LESETEXT:
Dabei überzieht und beeinflusst der Blasenmeridian Muskulatur, wie z. B. den M. longissimus dorsi und den M. semitendinosus. Beide Muskeln haben ein Aktivitätsmaximum im Trab am Ende der Stemmphase und zu Beginn der Vorschwingphase des gleichseitigen Hinterbeines. Bei einem Pferd mit einer ausgeprägten motorischen Dominanz der linken Hirnhälfte ist mit einer motorischen Dominanz der Muskeln zu rechnen, die auf der rechten Körperseite überwiegend beugende Funktion haben. Daher findet man in solch einem Falle oft eine Schwäche der Extension (und Extensoren) auf dieser (rechten) Körperseite. In der Folge kann dies dazu führen, dass die Mm. longissimus und semitendinosus der rechten Körperseite schwächer ausgeprägt sind als die der linken Körperhälfte. Dies gilt ebenso für den Blasenmeridian der rechten Körperhälfte, der energetisch schwächer ist als der der linken Seite.

ARBEITSAUFTRAG 1: Wann haben der M. longissimus dorsi und der M. semitendinosus laut dem Text über den Blasenmeridian des Pferdes im Trab ihr Aktivitätsmaximum?
ARBEITSAUFTRAG 2: Führen Sie den Text über den Blasenmeridian des Pferdes nach seinem letzten Satz fort.

QUELLENANGABEN:
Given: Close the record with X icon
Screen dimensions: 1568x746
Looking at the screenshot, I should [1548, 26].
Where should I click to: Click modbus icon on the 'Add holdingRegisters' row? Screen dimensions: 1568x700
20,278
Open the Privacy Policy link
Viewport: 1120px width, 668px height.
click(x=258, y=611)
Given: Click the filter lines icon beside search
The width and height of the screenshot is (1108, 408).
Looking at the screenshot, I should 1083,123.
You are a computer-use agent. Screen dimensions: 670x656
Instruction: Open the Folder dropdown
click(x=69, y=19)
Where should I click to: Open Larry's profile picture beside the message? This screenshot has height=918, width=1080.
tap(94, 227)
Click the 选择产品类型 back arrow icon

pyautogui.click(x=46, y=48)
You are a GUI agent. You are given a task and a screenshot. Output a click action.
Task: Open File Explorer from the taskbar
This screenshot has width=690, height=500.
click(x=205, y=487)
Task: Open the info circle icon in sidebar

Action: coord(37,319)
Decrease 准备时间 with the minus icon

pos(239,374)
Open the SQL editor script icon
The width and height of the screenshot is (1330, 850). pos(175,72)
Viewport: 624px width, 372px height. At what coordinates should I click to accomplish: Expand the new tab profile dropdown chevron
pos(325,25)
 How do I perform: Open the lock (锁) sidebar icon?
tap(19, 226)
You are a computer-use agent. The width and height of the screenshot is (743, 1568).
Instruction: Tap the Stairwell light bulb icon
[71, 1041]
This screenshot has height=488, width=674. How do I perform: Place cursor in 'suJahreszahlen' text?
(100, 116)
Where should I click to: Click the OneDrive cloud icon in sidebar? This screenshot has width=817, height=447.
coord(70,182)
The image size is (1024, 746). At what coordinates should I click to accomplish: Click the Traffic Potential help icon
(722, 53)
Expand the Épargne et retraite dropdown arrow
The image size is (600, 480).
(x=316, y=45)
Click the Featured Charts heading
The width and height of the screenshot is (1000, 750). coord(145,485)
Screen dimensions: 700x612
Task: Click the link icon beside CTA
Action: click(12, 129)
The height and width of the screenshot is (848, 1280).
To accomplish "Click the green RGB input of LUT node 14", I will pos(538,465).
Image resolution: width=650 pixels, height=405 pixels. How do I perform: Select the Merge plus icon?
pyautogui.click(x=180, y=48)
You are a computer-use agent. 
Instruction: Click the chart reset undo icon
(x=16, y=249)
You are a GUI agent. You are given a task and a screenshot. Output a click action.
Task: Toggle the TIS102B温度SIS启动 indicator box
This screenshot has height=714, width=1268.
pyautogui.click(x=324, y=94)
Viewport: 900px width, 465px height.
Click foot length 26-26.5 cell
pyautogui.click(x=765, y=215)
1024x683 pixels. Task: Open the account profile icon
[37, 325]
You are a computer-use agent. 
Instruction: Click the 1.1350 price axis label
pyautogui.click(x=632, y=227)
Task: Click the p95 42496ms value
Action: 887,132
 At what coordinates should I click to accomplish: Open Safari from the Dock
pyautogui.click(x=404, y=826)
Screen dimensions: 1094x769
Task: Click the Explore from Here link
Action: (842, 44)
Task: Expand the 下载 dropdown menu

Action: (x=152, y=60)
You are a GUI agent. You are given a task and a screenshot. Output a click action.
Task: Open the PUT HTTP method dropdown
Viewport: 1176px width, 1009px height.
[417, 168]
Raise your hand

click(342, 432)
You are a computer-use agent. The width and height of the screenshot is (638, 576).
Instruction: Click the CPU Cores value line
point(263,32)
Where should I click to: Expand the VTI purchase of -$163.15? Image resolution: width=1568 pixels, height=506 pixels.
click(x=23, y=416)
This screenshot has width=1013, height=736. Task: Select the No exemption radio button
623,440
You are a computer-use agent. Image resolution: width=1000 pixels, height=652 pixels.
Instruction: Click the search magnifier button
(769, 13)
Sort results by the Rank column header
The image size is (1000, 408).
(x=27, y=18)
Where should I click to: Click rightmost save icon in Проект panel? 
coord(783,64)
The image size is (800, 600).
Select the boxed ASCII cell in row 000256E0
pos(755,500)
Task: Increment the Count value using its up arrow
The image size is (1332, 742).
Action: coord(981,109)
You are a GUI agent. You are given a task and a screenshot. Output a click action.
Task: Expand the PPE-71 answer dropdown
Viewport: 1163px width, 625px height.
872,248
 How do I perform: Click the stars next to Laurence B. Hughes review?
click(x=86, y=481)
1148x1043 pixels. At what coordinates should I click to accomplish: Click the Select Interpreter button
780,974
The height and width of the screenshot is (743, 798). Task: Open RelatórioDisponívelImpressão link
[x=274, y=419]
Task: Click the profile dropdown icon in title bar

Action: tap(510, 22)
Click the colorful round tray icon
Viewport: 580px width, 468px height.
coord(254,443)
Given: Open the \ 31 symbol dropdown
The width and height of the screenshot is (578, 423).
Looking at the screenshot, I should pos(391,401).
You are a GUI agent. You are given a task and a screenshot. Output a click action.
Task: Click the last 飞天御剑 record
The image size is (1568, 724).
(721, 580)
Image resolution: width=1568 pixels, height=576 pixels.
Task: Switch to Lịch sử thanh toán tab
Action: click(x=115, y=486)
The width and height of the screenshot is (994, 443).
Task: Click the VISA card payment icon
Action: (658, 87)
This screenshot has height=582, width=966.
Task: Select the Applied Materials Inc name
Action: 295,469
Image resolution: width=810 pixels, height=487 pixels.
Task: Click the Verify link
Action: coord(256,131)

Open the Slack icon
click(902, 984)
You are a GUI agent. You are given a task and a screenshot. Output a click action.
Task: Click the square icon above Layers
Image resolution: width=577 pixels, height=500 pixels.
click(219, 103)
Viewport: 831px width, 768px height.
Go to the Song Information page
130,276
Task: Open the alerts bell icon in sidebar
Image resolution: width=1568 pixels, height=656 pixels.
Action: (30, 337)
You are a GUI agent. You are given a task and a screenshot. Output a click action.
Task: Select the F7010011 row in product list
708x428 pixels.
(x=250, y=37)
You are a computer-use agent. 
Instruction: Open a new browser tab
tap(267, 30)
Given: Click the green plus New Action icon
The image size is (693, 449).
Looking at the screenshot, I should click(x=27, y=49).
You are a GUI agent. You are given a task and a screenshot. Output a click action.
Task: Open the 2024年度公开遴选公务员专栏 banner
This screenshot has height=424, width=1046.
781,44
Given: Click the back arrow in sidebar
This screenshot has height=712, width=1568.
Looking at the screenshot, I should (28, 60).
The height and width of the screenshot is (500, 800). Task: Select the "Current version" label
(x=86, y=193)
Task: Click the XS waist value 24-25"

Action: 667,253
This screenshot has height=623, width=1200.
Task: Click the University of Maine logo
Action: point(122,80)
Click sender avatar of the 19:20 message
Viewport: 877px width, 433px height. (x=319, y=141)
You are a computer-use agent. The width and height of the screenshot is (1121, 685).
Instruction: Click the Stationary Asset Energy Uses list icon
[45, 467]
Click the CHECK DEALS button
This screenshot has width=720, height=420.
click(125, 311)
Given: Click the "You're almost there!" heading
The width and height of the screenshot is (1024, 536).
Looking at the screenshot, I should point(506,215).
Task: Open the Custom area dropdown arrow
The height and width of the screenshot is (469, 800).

ENDGÜLTIGE ANTWORT 1: Am Ende der Stemmphase und zu Beginn der Vorschwingphase des gleichseitigen Hinterbeines.

ENDGÜLTIGE ANTWORT 2:
Beobachtet man den Bewegungsablauf eines solchen Pferdes im Trab, so stellt man fest, dass die Trittlänge der rechten Hintergliedmaße am Ende der Stemmphase verkürzt wird. Da der Blasenmeridian im vorderen Meridianverlauf auch über das Genick zieht, wundert es nicht, dass sich solch ein Pferd gerne bei zu starker Handeinwirkung des Reiters im Genick verwirft (sodass seine rechte Ohrbasis tiefer erscheint). Auch hier ist der (rechte) Blasenmeridian „zu schwach“, das Genick (rechts) zu heben. Das Verwerfen hat fatale Folgen u. a. für die Koordinationsfähigkeit des Pferdes. Hieraus lassen sich Ableitungen für die Behandlung dieser Gangstörung mit Akupunktur treffen: Es könnte z. B. der Blasenmeridian der rechten Seite gestärkt oder mit dem der linken Seite ausbalanciert werden. Aus dieser Art der Betrachtung ergibt sich nach Meinung der Autorin ein interessanter Zusammenhang zwischen der Biomechanik der Pferde und der transponierten Meridianlehre.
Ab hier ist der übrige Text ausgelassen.